Towards monitoring of critical illness via the detection of histones with extended gate field-effect transistor sensors

Abstract

Extracellular histone proteins in the blood indicate a heightened risk of morbidity after trauma or in major illnesses such as sepsis. We present the development of an aptasensor for histone detection with an extended gate field-effect transistor (EGFET) configuration, which benefits from low power consumption, rapid response, and compatibility with miniaturized gold electrodes. Histones have a high isoelectric point and charge density, which cause them to physically adsorb to non-specific elements of the sensor that have available electrostatic charges.
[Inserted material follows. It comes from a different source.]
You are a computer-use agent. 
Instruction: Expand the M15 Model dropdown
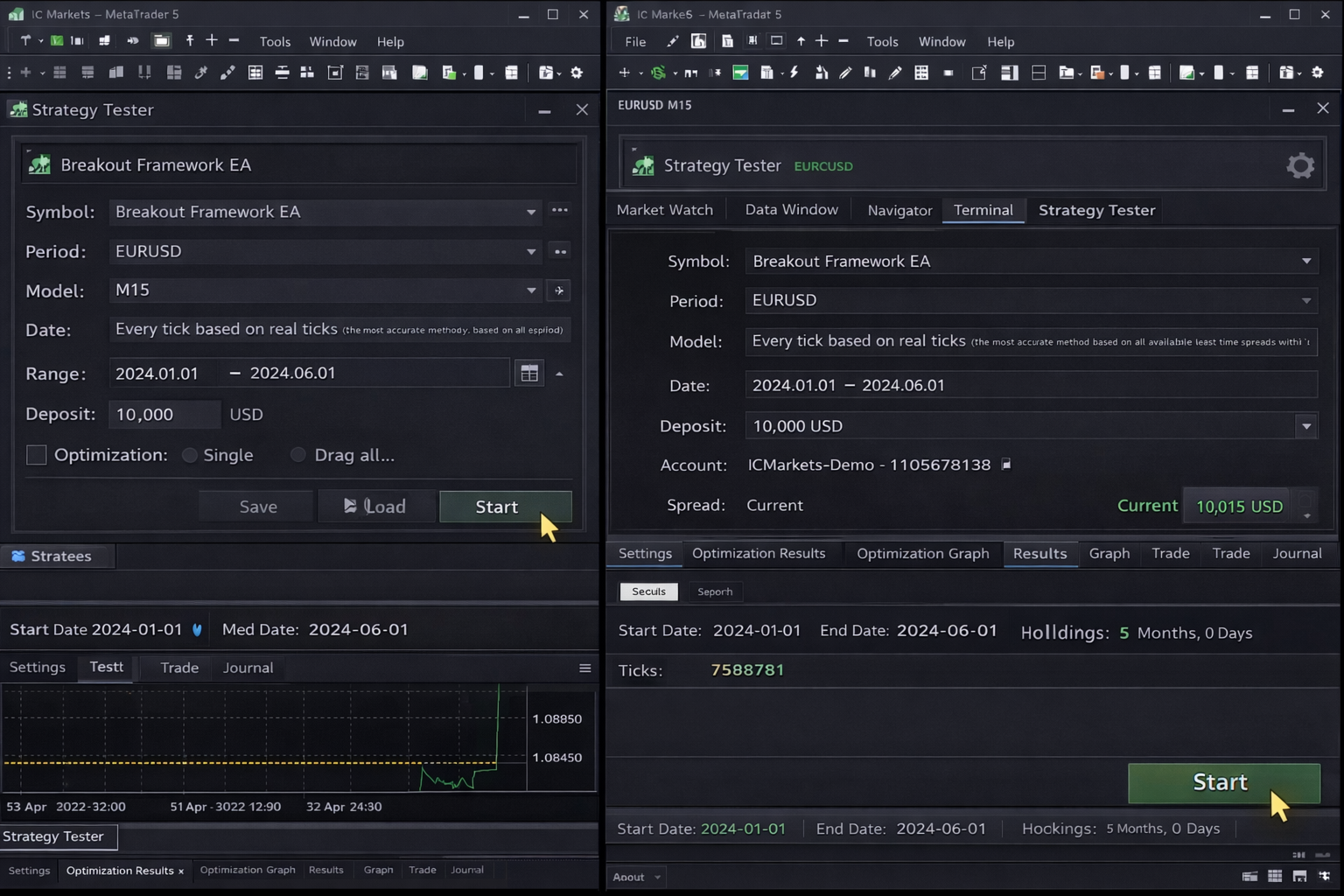531,290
To combat this, the sensing surface is formed with a thiol-modified, high-affinity and histone-specific RNA aptamer sequence and by co-immobilizing with poly(ethylene glycol) methyl ether thiol (PEG) as a blocking agent. Surface plasmon resonance (SPR) is used to analyze aptamer and PEG immobilization strategies, confirm histone binding, and calculate kinetic binding constants. Through comparison of different blocking agents and time-dependent preparation, the ideal equilibrium dissociation constant (KD) is estimated to be below 200 pM, which is the upper range of extracellular histone concentrations in critically ill patients with high mortality. The EGFET sensitivity of the optimized aptasensor is 6.65 mV/decade concentration change for histone H4 with a physiologically relevant 5 pM limit of detection. Selectivity tests with 100 nM bovine serum albumin (BSA) demonstrate a signal response that is 13-fold smaller than for histones. This EGFET aptasensor platform is suitable for future point-of-care monitoring of histone levels in critically ill patients, thus permitting the early detection of increased risk and the need for more aggressive interventional measures to prevent mortality.